After some early struggles, Kreider has been rewarded by being moved onto the second line, and in turn rewarded head coach John Tortorella with a goal and an assist in the Rangers 3-0 win over the Devils on Monday night.

Chris Kreider has gone from college hero to Rangers folk hero.

Not bad for a guy who had to not only hadn't played more than 38 games in a season - Monday was his 56th overall - and had to learn the Rangers system on the fly.
"He's been consistently understanding of how we have to play," Tortorella said. "You want it to be instinctive, and I think he's done a really good job of that as far as chasing down things, shooting
the puck and obviously the quick release tonight on his goal. He's played well."
To say he's played well is a bit of an understatement, but that's to be expected given his coach's well-documented demeanor. What wasn't a given was the humility Kreider showed after the game, addressing a throng of reporters in a voice that barely registered over a whisper, a voice that was hesitant to pat the rising star responsible for it on the back.
"The last thing I want to do is settle in," Kreider said.
"I don't want to get complacent, especially at this level. If I get complacent, the next thing you know I'm minus-2 and giving Ovechkin a one-timer in the slot. I have got to stay extremely focused."
And, perhaps despite the way Kreider might want it, the focus was solely on him after the game, despite a stellar performance by Henrik Lundqvist and strong defensive play by Ryan McDonagh, among others.
For example, Mike Rupp is in his ninth season and has a Stanley Cup-clinching goal on his resume. And yet, he's never seen anything quite like Broadway's newest star.
"I don't think I've seen a kid come to a team this late in general," said Rupp, when asked if he'd seen a college or junior player make this kind of impact this late in a season.

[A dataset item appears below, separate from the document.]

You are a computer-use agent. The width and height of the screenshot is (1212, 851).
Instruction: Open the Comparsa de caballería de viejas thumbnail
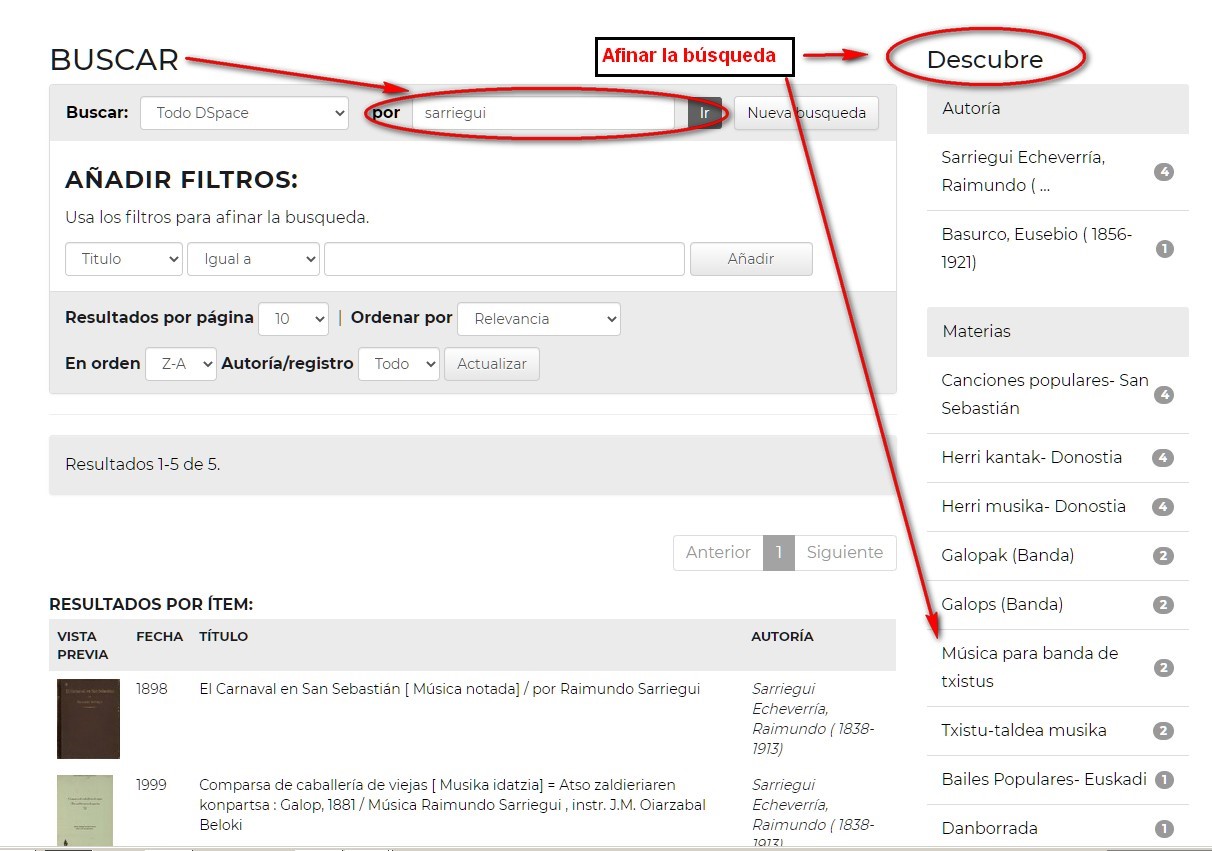tap(85, 810)
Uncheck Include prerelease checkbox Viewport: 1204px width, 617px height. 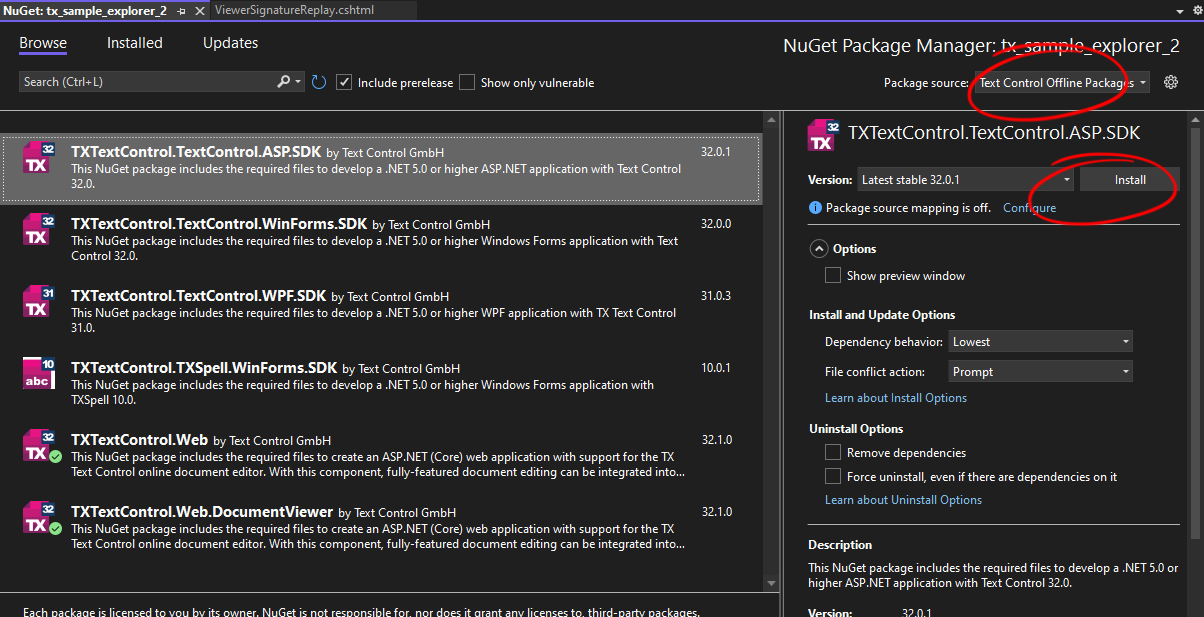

"It's a tough situation, but he's a good kid and he's got a good head on his shoulders. He came in here and wanted to earn everything. He works hard, and he's got the tools. He's learning as we go along here, but I think he's done a really good job. He came through for us big tonight."
While speed has been the name of the game for Kreider -- as well as fellow rookie teammate Carl Hagelin -- his shot is often overlooked, surprising given that the Rangers' 2009 first round draft choice tallied 49 goals over three collegiate campaigns.
"He's got a lethal shot and if he gets a second to get it off, scary things can happen," said McDonagh.
"We just told him to keep moving his feet and keep moving his legs and get in on the forecheck. Him and Hags are key guys for us and it's great for him to score that goal."
On a star-studded team that inarguably has its best chance to win a Stanley Cup since 1994, Chris Kreider may have been the piece the team was missing all along. Just not if you ask him.
"I was just thinking about coming in and keeping my head down and working hard," Kreider said, reporters leaning in to try to hear every barely audible word.
But if Kreider continues making the unprecedented impact - not just on the Rangers, but any team - he has, he'll have 18,200 fans in red, white and blue wondering how he looks next to some silver.
And not just for now, but for years to come.